Provided material START
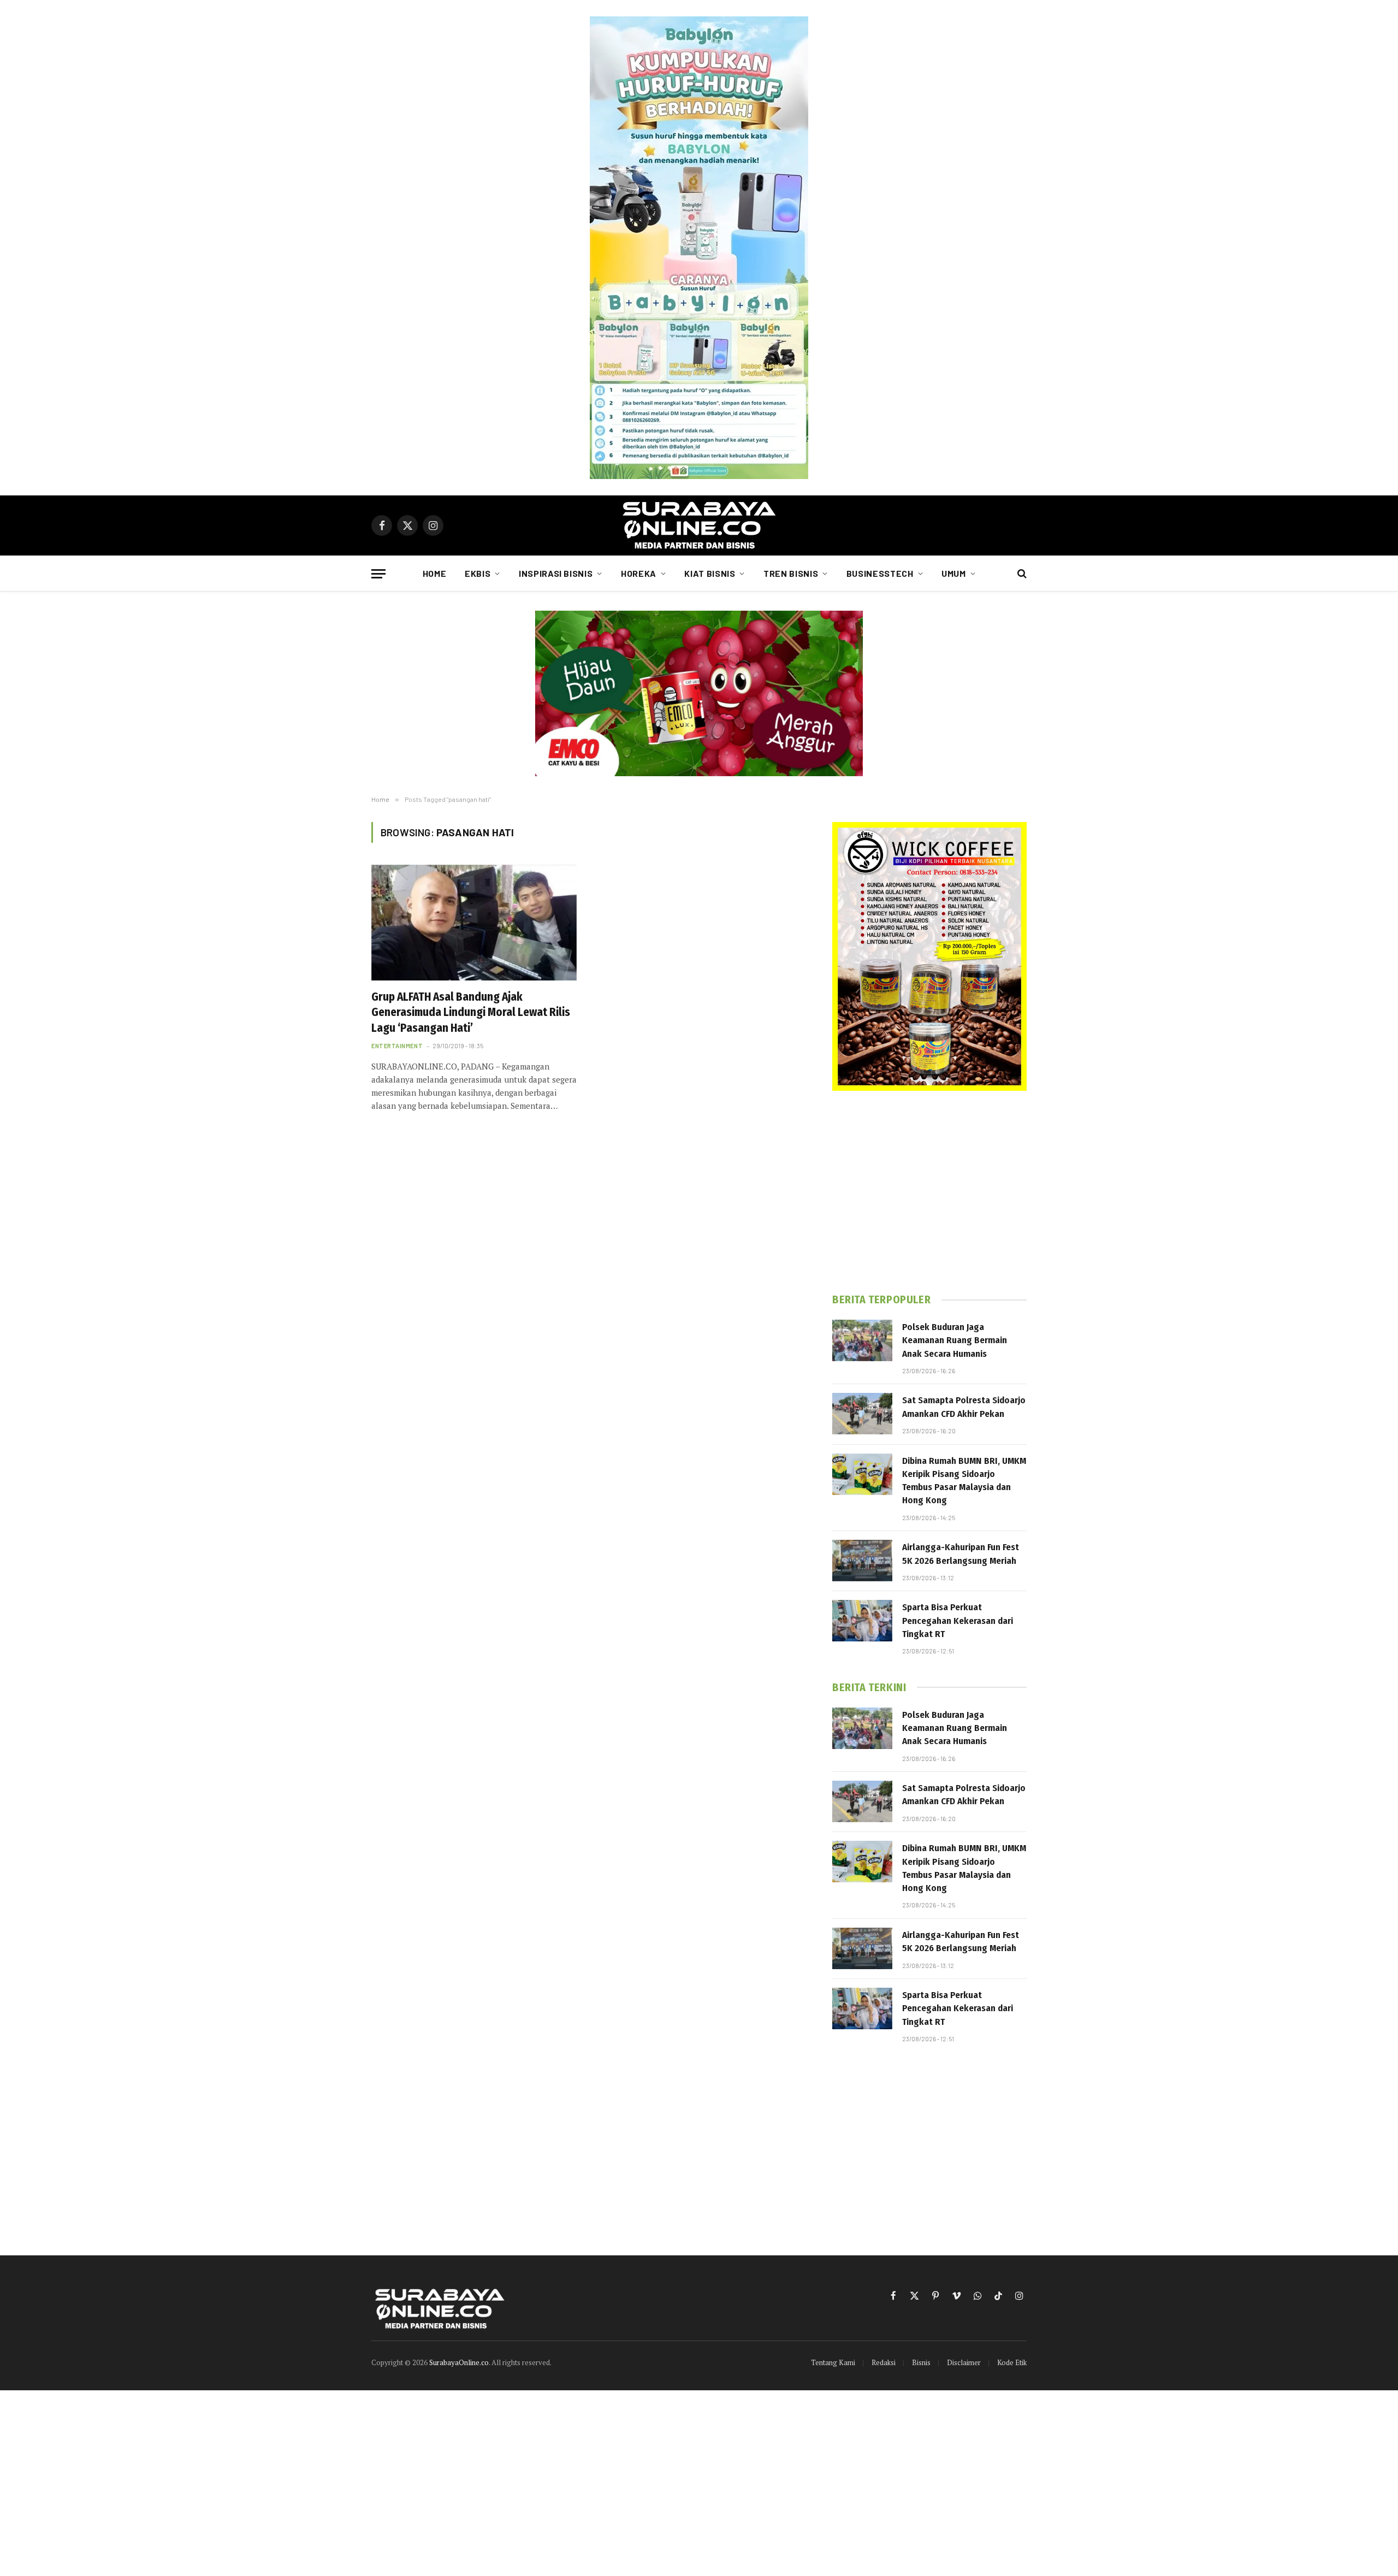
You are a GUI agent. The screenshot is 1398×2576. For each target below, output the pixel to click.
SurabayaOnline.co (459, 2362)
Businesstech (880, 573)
Provided material END
Provided material START
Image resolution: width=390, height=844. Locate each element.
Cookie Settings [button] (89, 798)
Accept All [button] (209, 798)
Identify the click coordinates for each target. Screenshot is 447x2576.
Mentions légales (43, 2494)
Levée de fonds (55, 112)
Provided material END
= Exercise objective =
Your answer should be a single number: the count of lines in the entries that contain "each".

= Solution to this task =
3